Eye candy, for sure. BEAUTIFUL !!


----------



## kacey64 (Mar 23, 2011)

I love it! Thank you for sharing.


----------



## maureenb (Apr 1, 2011)

That is beautiful!


----------



## lori2637 (Jan 25, 2011)

Love it


----------



## patmastel (Mar 2, 2012)

So cute! I love it!


----------



## Hilary4 (Apr 26, 2012)

That is gorgeous - so classy - and what a lovely face your doll has!


----------



## yak1939 (Nov 26, 2011)

Can you share the pattern? Thank you!


----------



## patocenizo (Jun 24, 2011)

Wow! What a special outfit, do you share this pattern? My granddaughter would love it!


----------



## conniesews (Jul 16, 2011)

Very nice! Do you have a pattern to share?


----------



## Vole61 (Sep 7, 2012)

Smashing jumper and hat, Ive just printed off piles of patterns to start knitting these dolls clothes WHEN Ive finished my WIP's!!!!


----------



## frannie di (Nov 30, 2011)

Can you share the pattern please. Just beautiful


----------



## laurie4 (Nov 3, 2011)

love the hat sweater is georgeous


----------



## missjg (Nov 18, 2012)

Jeannie D said:


> I really think it is fun to plot out the sweater and watch it come to life.
> Jean


What a georgous set and doll! :-D


----------



## plains51 (Jan 31, 2011)

Love it hope you share pattern


----------



## String Queen (Apr 9, 2012)

I too would like the pattern. Beautiful and great fitting. I like to try new techniques on little projects.


----------



## jdsanford5 (Jul 5, 2012)

Very pretty set ;-)


----------



## llamabase (Mar 2, 2013)

I also would be grateful for the pattern. TIA


----------



## Arleen Wetmore (Mar 12, 2012)

Beautiful job and I love the pattern! Lucky little girl.


----------



## knitnanny (Feb 28, 2012)

I love the collar and the hat is delightful! Thanks for showing us...


----------



## vreinholde (Jan 28, 2011)

Oh... wow!!! That is one fancy set... Love the colors and that pattern...


----------



## Naneast (Jun 12, 2011)

Beautiful work!


----------



## jaml (Feb 4, 2011)

What a beautiful set. You are talented.


----------



## grandmatimestwo (Mar 30, 2011)

Adorable set!


----------



## run4fittness (May 22, 2011)

That is beautiful! I am working on a dress and using a nubby cotton. Looks a bit weird but it is pink and one of the nieces loves pink! hope she likes this one!


----------



## Janci (Dec 22, 2012)

KUDOS to you! I, too, would LOVE to have that pattern (if there is one!) I just finished making complete outfits for a couple of 18" dolls but did not make an actual pattern.....just took measurements of the dolls and worked the items out to fit them as I went along.

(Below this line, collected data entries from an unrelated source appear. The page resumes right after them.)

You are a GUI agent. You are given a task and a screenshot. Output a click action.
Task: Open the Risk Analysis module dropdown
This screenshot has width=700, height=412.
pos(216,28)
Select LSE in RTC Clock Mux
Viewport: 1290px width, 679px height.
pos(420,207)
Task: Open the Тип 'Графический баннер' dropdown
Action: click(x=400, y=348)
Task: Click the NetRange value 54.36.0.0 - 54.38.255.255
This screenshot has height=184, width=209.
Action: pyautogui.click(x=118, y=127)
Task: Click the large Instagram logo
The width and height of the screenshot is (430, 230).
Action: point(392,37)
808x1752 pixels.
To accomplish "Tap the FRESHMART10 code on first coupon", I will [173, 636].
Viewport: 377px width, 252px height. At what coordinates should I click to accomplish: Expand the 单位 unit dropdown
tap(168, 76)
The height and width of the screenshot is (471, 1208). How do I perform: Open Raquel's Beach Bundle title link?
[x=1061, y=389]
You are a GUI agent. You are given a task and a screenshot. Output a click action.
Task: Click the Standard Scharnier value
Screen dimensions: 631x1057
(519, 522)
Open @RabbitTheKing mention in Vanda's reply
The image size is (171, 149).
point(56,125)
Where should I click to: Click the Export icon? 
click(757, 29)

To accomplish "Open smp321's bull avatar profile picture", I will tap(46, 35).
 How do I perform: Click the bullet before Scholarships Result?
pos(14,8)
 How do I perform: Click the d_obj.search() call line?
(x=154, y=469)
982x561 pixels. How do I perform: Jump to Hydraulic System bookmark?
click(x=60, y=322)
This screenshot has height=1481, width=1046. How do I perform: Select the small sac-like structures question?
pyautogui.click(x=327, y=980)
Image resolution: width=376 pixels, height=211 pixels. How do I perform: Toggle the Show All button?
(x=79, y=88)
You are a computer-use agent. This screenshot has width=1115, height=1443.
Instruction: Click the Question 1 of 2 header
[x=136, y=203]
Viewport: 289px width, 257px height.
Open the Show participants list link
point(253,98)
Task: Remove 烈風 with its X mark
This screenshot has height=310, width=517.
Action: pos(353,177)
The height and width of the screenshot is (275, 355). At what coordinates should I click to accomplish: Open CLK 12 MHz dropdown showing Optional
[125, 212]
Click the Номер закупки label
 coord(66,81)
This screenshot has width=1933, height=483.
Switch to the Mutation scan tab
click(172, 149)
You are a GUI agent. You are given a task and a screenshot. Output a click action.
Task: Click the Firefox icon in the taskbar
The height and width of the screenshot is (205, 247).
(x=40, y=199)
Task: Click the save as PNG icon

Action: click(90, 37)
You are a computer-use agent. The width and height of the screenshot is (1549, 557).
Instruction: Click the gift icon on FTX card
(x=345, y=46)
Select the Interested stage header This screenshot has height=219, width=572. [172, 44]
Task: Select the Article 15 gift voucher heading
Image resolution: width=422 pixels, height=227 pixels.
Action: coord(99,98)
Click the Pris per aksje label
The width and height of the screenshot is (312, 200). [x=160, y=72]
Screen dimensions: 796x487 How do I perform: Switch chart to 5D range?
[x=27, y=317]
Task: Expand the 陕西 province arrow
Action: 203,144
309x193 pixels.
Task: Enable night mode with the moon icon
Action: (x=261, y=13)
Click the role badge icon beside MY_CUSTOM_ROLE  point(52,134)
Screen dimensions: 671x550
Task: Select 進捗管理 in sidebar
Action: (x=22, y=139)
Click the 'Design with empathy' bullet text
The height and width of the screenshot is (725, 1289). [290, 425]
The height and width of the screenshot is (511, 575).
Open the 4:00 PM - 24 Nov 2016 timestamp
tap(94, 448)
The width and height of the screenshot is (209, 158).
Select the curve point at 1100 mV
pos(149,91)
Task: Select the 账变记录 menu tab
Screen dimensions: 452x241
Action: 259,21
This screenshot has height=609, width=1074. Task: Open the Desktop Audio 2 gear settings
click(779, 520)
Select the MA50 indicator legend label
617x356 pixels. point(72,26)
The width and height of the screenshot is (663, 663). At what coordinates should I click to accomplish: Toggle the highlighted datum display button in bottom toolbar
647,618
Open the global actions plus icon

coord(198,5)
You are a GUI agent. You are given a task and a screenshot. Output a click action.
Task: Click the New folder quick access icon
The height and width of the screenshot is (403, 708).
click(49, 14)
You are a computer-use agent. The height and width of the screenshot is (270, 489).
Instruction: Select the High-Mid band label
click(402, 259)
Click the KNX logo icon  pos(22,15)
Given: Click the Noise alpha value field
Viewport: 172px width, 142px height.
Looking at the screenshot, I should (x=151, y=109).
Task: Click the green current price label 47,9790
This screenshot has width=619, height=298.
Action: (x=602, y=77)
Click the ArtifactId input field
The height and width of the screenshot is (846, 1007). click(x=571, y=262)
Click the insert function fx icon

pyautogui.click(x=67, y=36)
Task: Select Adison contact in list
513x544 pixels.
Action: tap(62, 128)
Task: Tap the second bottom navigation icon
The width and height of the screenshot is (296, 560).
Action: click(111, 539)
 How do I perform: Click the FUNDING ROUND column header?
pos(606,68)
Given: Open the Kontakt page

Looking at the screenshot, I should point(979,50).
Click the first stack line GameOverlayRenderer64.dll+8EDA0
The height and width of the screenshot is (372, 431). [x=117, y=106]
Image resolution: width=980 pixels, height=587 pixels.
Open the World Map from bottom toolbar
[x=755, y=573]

This little sweater and hat, tho, are SO precise that I can't imagine there IS no pattern. If you do have one, PLEASE share!
SO BEAUTIFUL!


----------



## Jeannie D (Apr 1, 2011)

I learned to chart a long time ago. I make my pattern from the measurements of the doll, baby, women, whom ever I am knitting for. I appreciate the compliment. It is as precise as I can make it. The sweater has some changes I plan to make then I usually write it up and publish.


Janci said:


> KUDOS to you! I, too, would LOVE to have that pattern (if there is one!) I just finished making complete outfits for a couple of 18" dolls but did not make an actual pattern.....just took measurements of the dolls and worked the items out to fit them as I went along.
> 
> This little sweater and hat, tho, are SO precise that I can't imagine there IS no pattern. If you do have one, PLEASE share!
> SO BEAUTIFUL!


----------



## breeze075 (May 12, 2012)

I love this hat and sweater!!! They are both so lovely and well done!!! Your doll is cute too....what kind is she?


----------



## Jeannie D (Apr 1, 2011)

She is from the Kidz and Cats collection by Sonja Hartman. Her name is Alexis


breeze075 said:


> I love this hat and sweater!!! They are both so lovely and well done!!! Your doll is cute too....what kind is she?


----------



## Janci (Dec 22, 2012)

Jeannie D said:


> I learned to chart a long time ago. I make my pattern from the measurements of the doll, baby, women, whom ever I am knitting for. I appreciate the compliment. It is as precise as I can make it. The sweater has some changes I plan to make then I usually write it up and publish.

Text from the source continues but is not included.